Every entry should be reproduced word for word.
+ + +
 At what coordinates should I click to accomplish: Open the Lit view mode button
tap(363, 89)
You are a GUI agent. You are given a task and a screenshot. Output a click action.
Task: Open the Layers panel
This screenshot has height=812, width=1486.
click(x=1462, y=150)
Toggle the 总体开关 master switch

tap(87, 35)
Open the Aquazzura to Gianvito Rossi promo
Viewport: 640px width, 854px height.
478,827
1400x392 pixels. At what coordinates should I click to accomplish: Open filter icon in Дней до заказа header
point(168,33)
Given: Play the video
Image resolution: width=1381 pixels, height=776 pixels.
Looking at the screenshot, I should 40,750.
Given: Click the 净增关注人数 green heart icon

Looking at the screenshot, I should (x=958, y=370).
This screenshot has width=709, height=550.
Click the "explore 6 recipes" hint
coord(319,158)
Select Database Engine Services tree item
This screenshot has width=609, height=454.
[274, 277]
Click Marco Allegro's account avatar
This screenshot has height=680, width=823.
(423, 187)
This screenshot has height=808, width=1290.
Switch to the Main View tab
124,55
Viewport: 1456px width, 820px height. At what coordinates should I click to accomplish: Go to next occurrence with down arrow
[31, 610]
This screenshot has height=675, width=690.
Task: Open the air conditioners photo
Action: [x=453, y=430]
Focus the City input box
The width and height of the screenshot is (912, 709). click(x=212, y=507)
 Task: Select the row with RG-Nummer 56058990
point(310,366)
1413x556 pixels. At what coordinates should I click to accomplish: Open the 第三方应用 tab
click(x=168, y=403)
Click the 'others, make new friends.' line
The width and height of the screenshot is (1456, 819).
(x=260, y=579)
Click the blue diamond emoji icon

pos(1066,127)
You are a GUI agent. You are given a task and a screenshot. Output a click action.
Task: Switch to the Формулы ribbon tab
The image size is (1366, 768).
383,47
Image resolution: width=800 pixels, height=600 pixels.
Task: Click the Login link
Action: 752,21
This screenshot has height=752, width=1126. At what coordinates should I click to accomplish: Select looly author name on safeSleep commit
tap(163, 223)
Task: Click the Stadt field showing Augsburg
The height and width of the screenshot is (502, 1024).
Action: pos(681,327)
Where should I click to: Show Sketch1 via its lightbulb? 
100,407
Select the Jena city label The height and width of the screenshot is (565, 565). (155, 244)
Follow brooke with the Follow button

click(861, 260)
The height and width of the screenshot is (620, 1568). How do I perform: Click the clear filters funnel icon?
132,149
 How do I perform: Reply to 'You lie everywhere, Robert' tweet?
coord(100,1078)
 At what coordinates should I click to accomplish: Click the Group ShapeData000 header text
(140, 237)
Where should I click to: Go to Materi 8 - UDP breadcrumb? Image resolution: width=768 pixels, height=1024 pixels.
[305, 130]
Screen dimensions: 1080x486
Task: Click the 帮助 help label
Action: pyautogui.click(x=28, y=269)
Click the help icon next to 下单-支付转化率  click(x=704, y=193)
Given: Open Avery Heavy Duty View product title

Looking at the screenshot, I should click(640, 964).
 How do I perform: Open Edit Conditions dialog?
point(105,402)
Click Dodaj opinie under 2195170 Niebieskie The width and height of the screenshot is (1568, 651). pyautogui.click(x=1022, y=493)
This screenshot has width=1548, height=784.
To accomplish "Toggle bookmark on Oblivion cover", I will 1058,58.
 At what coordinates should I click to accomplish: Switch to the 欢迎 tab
+ + +
## EXERCISE SOLUTION
 At what coordinates should I click to accomplish: Open the Lit view mode button
tap(363, 89)
You are a GUI agent. You are given a task and a screenshot. Output a click action.
Task: Open the Layers panel
This screenshot has height=812, width=1486.
click(x=1462, y=150)
Toggle the 总体开关 master switch

tap(87, 35)
Open the Aquazzura to Gianvito Rossi promo
Viewport: 640px width, 854px height.
478,827
1400x392 pixels. At what coordinates should I click to accomplish: Open filter icon in Дней до заказа header
point(168,33)
Given: Play the video
Image resolution: width=1381 pixels, height=776 pixels.
Looking at the screenshot, I should 40,750.
Given: Click the 净增关注人数 green heart icon

Looking at the screenshot, I should (x=958, y=370).
This screenshot has width=709, height=550.
Click the "explore 6 recipes" hint
coord(319,158)
Select Database Engine Services tree item
This screenshot has width=609, height=454.
[274, 277]
Click Marco Allegro's account avatar
This screenshot has height=680, width=823.
(423, 187)
This screenshot has height=808, width=1290.
Switch to the Main View tab
124,55
Viewport: 1456px width, 820px height. At what coordinates should I click to accomplish: Go to next occurrence with down arrow
[31, 610]
This screenshot has height=675, width=690.
Task: Open the air conditioners photo
Action: [x=453, y=430]
Focus the City input box
The width and height of the screenshot is (912, 709). click(x=212, y=507)
 Task: Select the row with RG-Nummer 56058990
point(310,366)
1413x556 pixels. At what coordinates should I click to accomplish: Open the 第三方应用 tab
click(x=168, y=403)
Click the 'others, make new friends.' line
The width and height of the screenshot is (1456, 819).
(x=260, y=579)
Click the blue diamond emoji icon

pos(1066,127)
You are a GUI agent. You are given a task and a screenshot. Output a click action.
Task: Switch to the Формулы ribbon tab
The image size is (1366, 768).
383,47
Image resolution: width=800 pixels, height=600 pixels.
Task: Click the Login link
Action: 752,21
This screenshot has height=752, width=1126. At what coordinates should I click to accomplish: Select looly author name on safeSleep commit
tap(163, 223)
Task: Click the Stadt field showing Augsburg
The height and width of the screenshot is (502, 1024).
Action: pos(681,327)
Where should I click to: Show Sketch1 via its lightbulb? 
100,407
Select the Jena city label The height and width of the screenshot is (565, 565). (155, 244)
Follow brooke with the Follow button

click(861, 260)
The height and width of the screenshot is (620, 1568). How do I perform: Click the clear filters funnel icon?
132,149
 How do I perform: Reply to 'You lie everywhere, Robert' tweet?
coord(100,1078)
 At what coordinates should I click to accomplish: Click the Group ShapeData000 header text
(140, 237)
Where should I click to: Go to Materi 8 - UDP breadcrumb? Image resolution: width=768 pixels, height=1024 pixels.
[305, 130]
Screen dimensions: 1080x486
Task: Click the 帮助 help label
Action: pyautogui.click(x=28, y=269)
Click the help icon next to 下单-支付转化率  click(x=704, y=193)
Given: Open Avery Heavy Duty View product title

Looking at the screenshot, I should click(640, 964).
 How do I perform: Open Edit Conditions dialog?
point(105,402)
Click Dodaj opinie under 2195170 Niebieskie The width and height of the screenshot is (1568, 651). pyautogui.click(x=1022, y=493)
This screenshot has width=1548, height=784.
To accomplish "Toggle bookmark on Oblivion cover", I will 1058,58.
 At what coordinates should I click to accomplish: Switch to the 欢迎 tab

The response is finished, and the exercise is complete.